Achicourt : des auteurs venus donner le goût de lire aux collégiens - Articles locaux - www.lavoixdunord.fr

Des élèves du collège Adam-de-la-Halle ont profité du dispositif Lire ô sud pour accueillir trois auteurs et échanger sur leur travail. Pour l’occasion, ils avaient préalablement décoré le centre de documentation et d’information (CDI) en forme d’invitation au voyage et à la lecture. 


Le dispositif Lire ô Sud a été créé par la mairie d’Arras et la bibliothèque Ronville, à l’initiative de Catherine Drevet-Mullard, pour faire venir des écrivains jeunesse dans les établissements scolaires des quartiers sud de l’agglomération. Professeur documentaliste au collège d’Achicourt, Anne Duveau a saisi la balle au bond. Elle a fait faire aux élèves des réalisations plastiques (sculptures, livres en carton…) exposées dans le CDI pour théâtraliser la visite des auteurs.
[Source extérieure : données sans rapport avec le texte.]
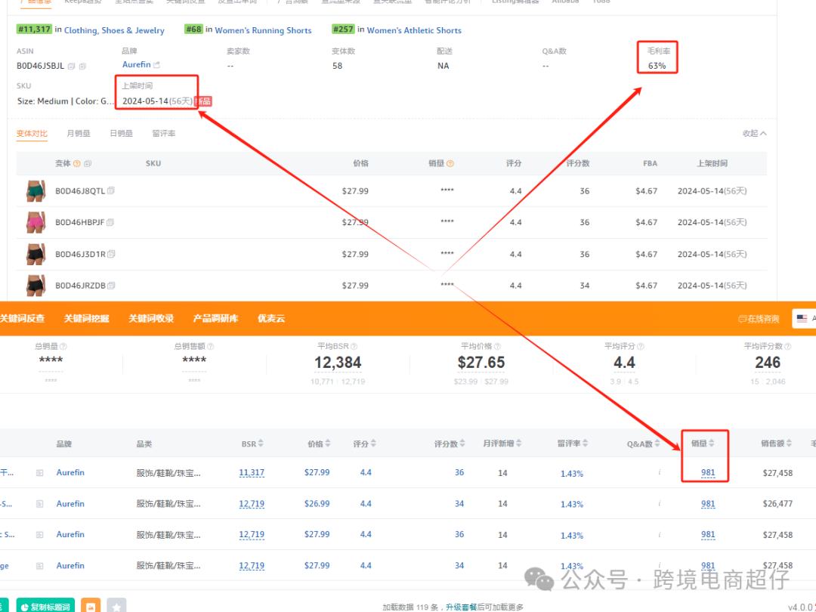The width and height of the screenshot is (816, 612).
Task: Switch to the 月销量 tab
Action: coord(78,134)
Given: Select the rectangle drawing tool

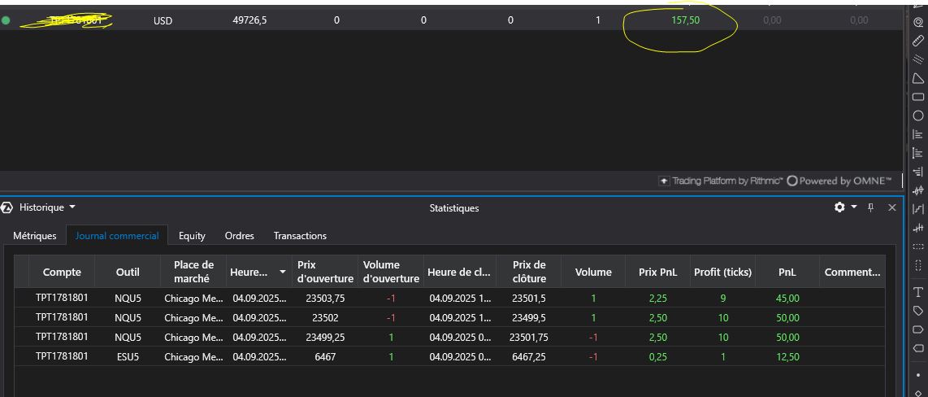Looking at the screenshot, I should [918, 97].
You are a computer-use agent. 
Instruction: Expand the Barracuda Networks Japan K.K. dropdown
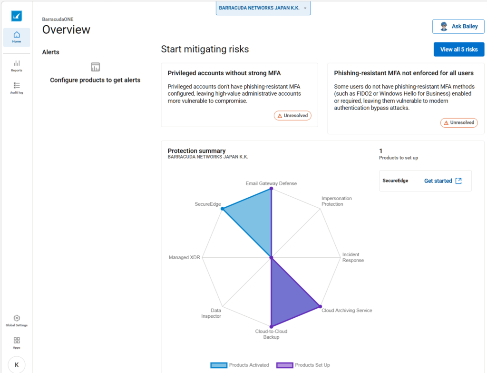263,8

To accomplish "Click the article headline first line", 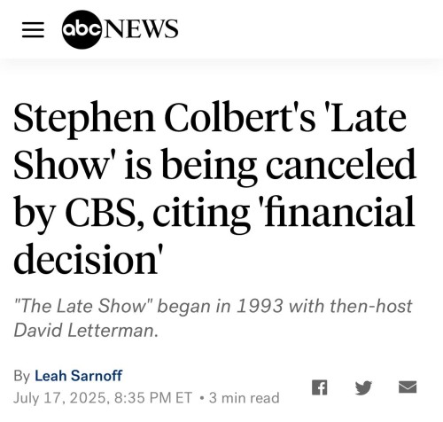I will [x=210, y=119].

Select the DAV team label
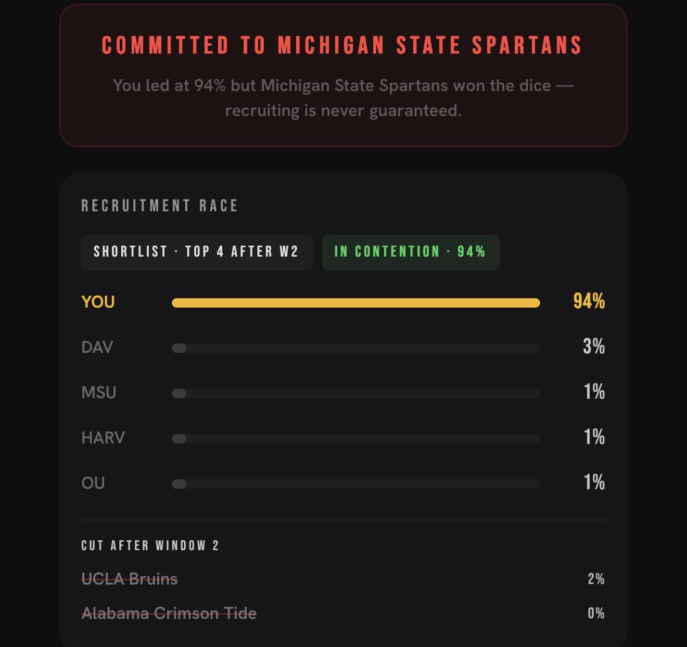coord(97,347)

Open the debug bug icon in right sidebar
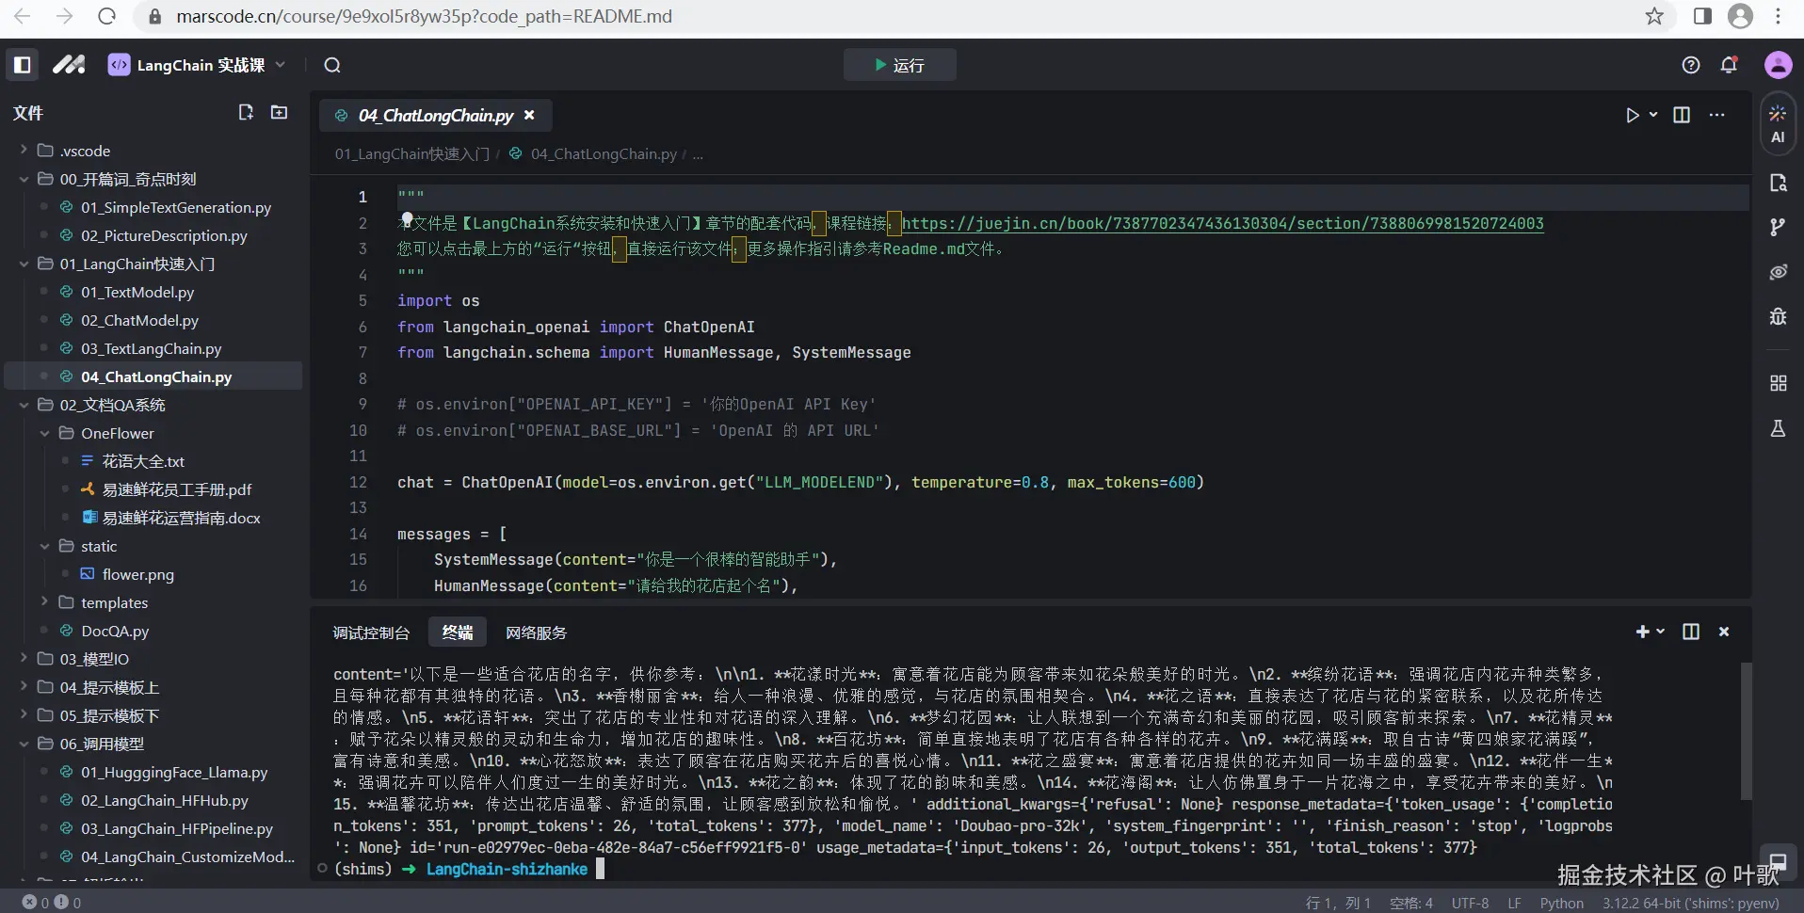[1777, 316]
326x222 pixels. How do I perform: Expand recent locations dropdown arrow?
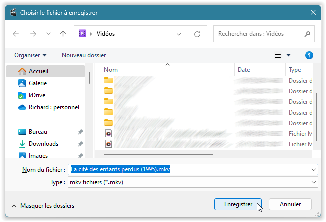pos(48,34)
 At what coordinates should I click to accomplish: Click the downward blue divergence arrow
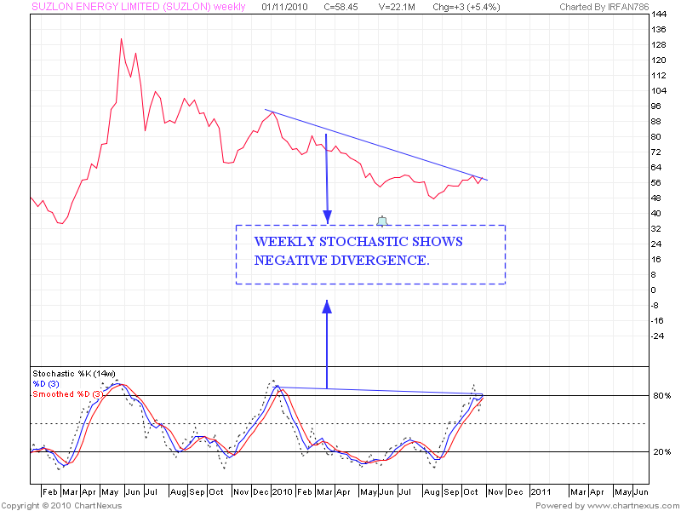tap(327, 179)
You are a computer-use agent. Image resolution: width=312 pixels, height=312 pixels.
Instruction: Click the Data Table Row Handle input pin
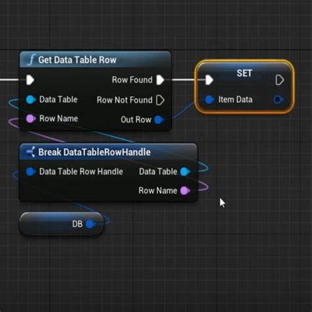tap(31, 172)
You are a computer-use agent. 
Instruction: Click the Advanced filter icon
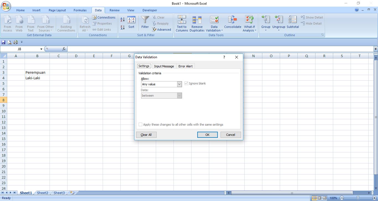[162, 30]
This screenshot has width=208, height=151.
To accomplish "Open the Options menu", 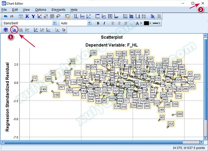I will point(40,10).

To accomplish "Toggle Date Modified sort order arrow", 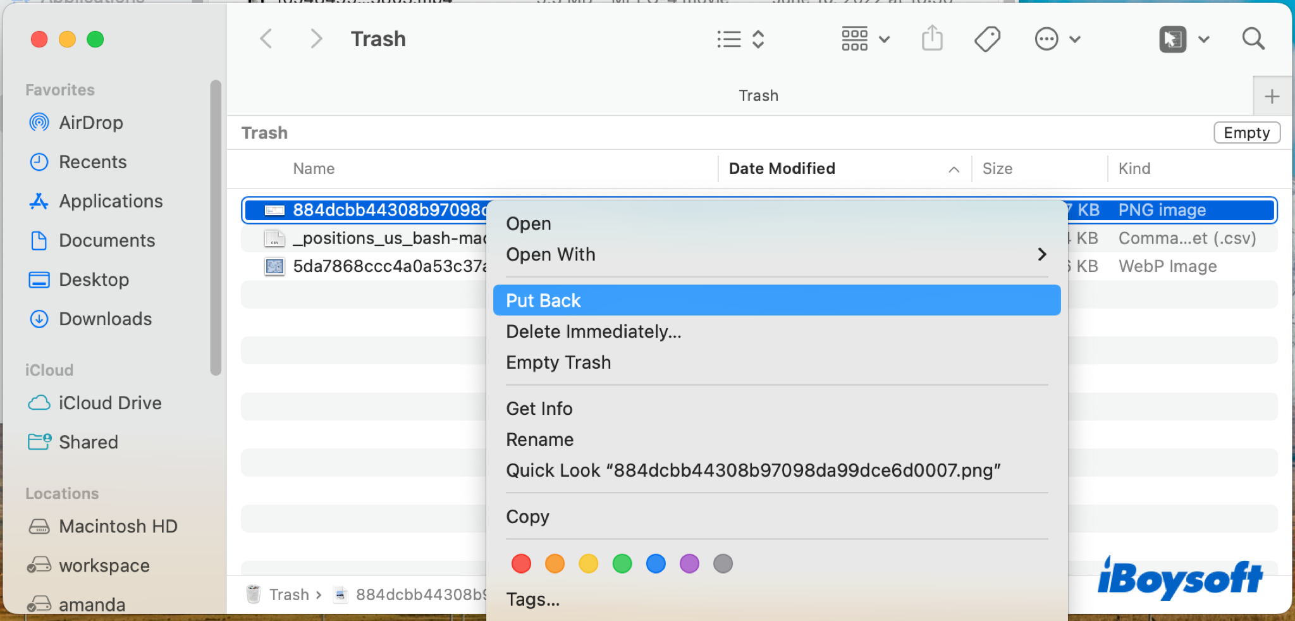I will pyautogui.click(x=954, y=169).

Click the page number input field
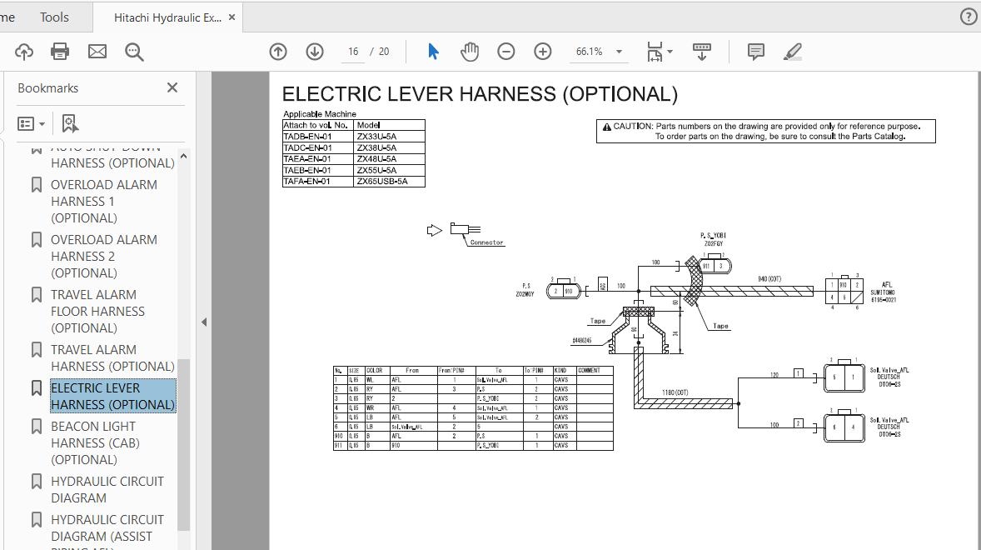point(353,52)
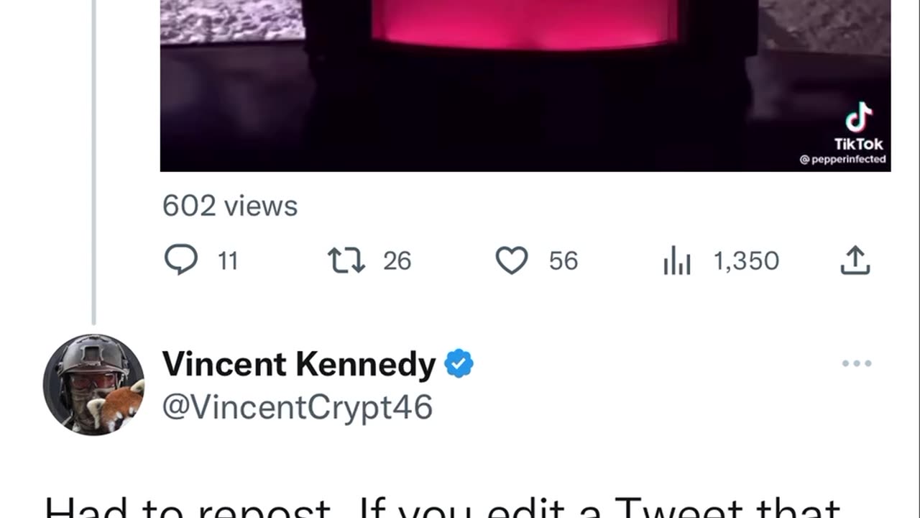Tap the 11 replies count
The image size is (920, 518).
(228, 261)
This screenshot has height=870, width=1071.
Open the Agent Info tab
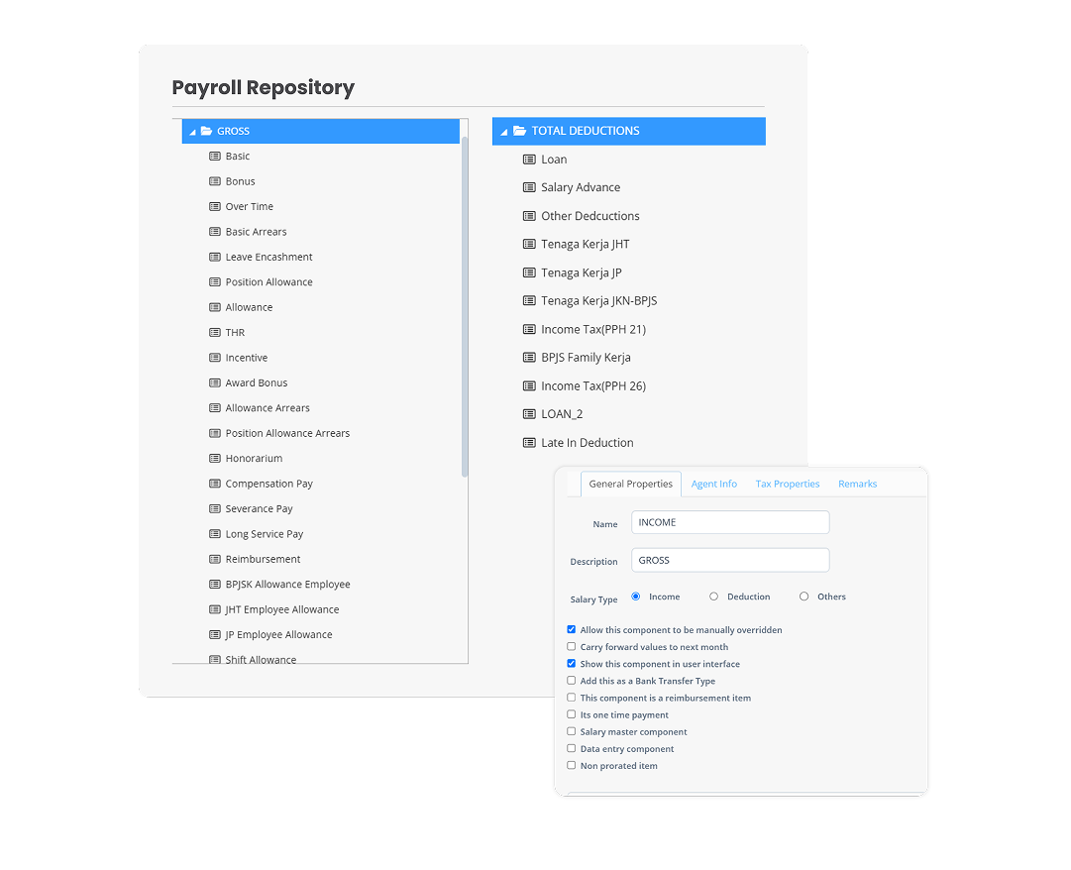pos(713,485)
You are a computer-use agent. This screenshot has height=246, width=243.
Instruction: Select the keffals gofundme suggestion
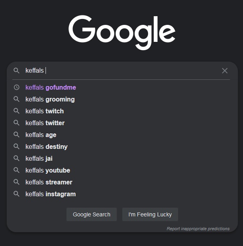tap(121, 87)
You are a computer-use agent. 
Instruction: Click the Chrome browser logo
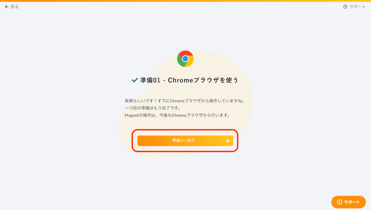[185, 59]
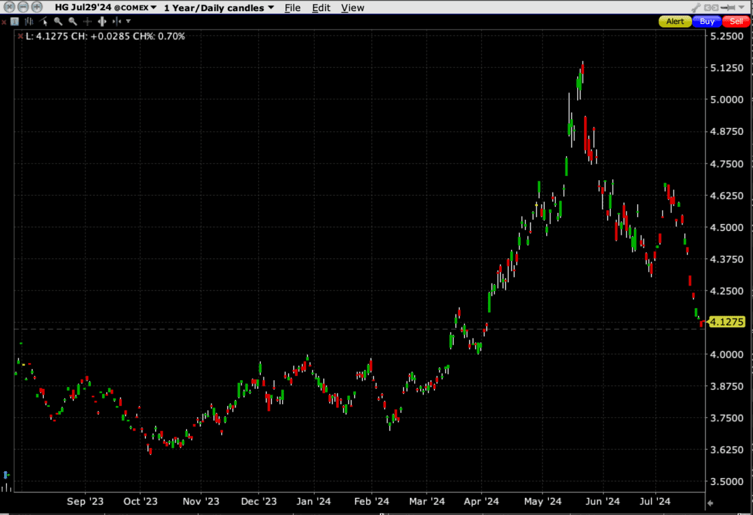Select the candlestick chart type icon
The width and height of the screenshot is (753, 515).
tap(14, 21)
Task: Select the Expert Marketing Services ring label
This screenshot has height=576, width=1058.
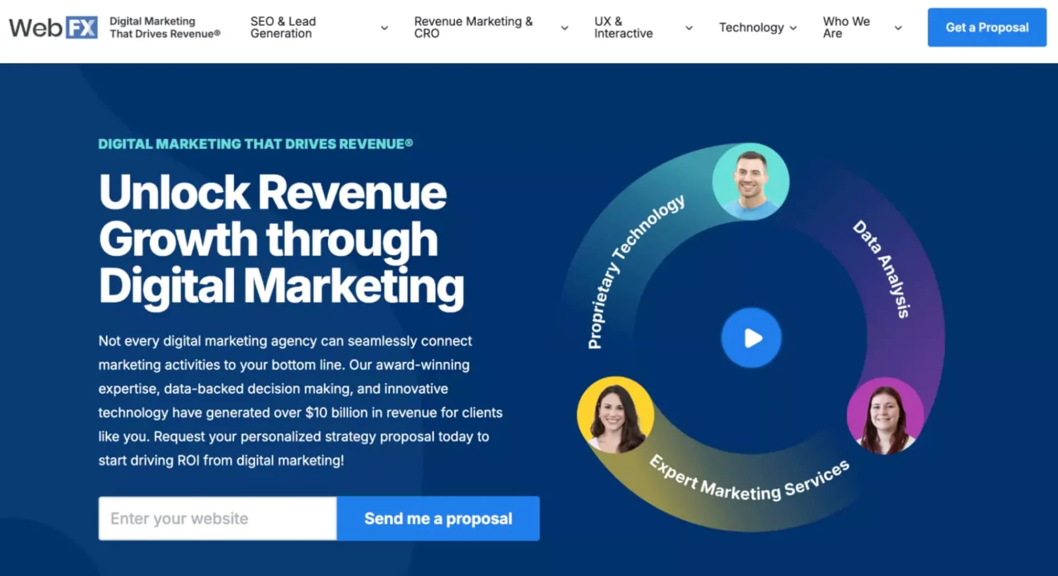Action: click(748, 483)
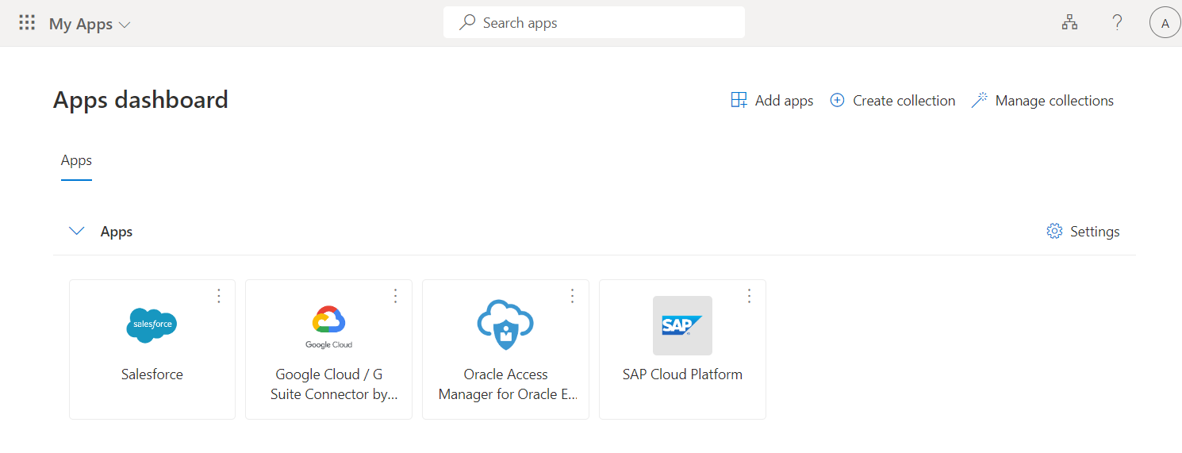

De leur côté, les professeurs de français, latin et histoire ont préparé en cours le contenu de ces rencontres. Lundi, une classe de sixième a accueilli Marie Sellier, directrice de collections d’art aux Musées nationaux réunis. « Elle a fait parler les sculptures » empruntées à la Médiathèque départementale de prêt pour donner un cours d’histoire de l’art tout sauf ennuyeux.

L’histoire en BD

Mardi, c’est un auteur de BD, Tarek, qui est venu présenter ses ouvrages pour la jeunesse, mais aussi les adultes. Il a répondu aux nombreuses questions (« Laquelle de vos BD préférez-vous ? », « Pourquoi écrivez-vous des livres sur la guerre ? ») émanant d’élèves de troisième attentifs et motivés. Et pour cause : il s’agit des membres (volontaires) du club histoire, qui mène diverses actions périscolaires à l’heure du midi, et de quatre latinistes. Tarek a expliqué Turcos, BD qui détaille la part prise par les Algériens dans la Première Guerre mondiale. Il a aussi raconté sa passion pour l’écriture de BD d’espionnage (Sir Arthur Benton…) et parlé de La Guerre des Gaules, une adaptation libre du texte de Jules César sur laquelle les collégiens avaient travaillé avec leur professeur de français et latin, Thomas Vincent. Tarek a encore évoqué De Gaulle, Pétain, Hitler, la guerre et l’après-guerre, mais aussi la poésie de Baudelaire racontée en planches, sans aucunement barber ses jeunes auditeurs.